_Problem description:_ Could you find every line in the entries below that holds the word "screenshot" and copy it?

_Study material:_
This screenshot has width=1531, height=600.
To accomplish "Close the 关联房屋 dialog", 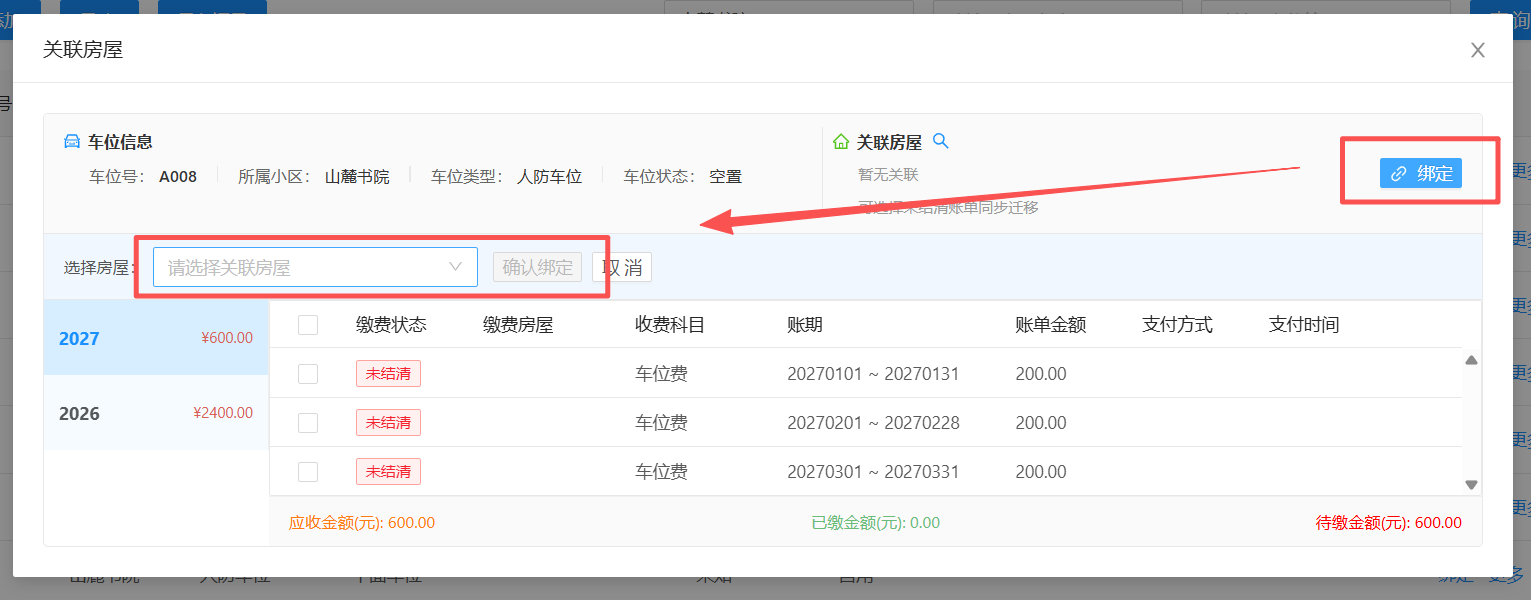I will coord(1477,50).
...
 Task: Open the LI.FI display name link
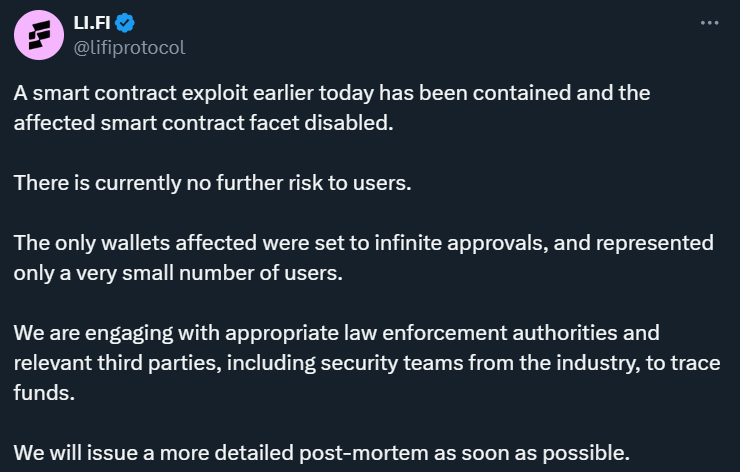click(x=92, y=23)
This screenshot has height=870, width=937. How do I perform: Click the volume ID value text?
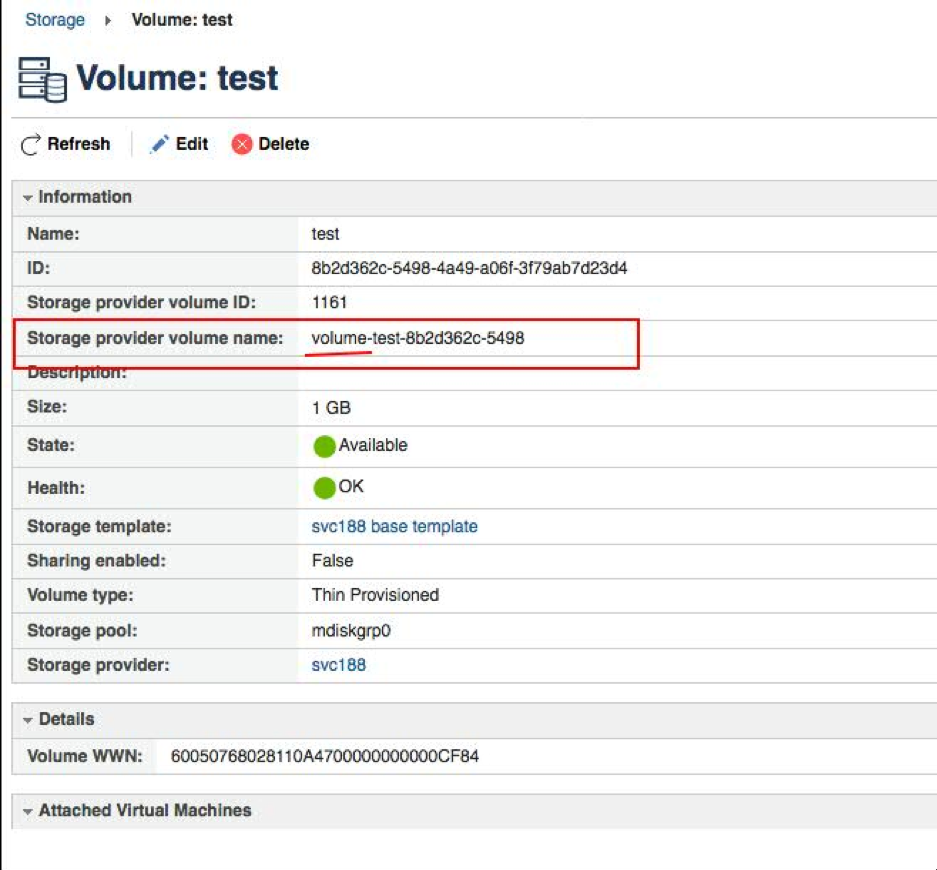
---
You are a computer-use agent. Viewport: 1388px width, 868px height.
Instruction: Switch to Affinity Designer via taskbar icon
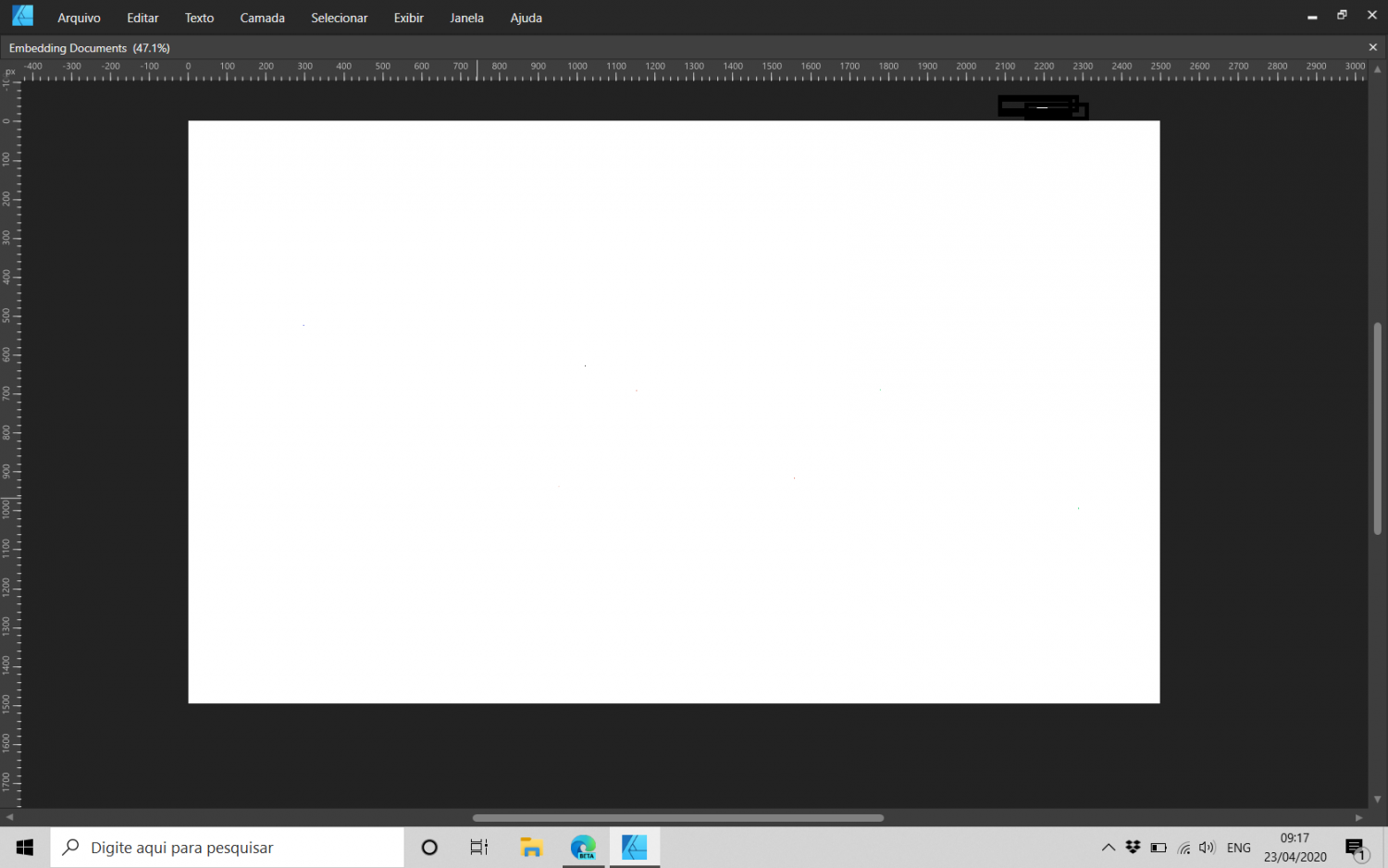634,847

_Result of this task:_
This screenshot has width=1531, height=600.
This screenshot has height=870, width=937. How do I perform: Click the volume ID value text?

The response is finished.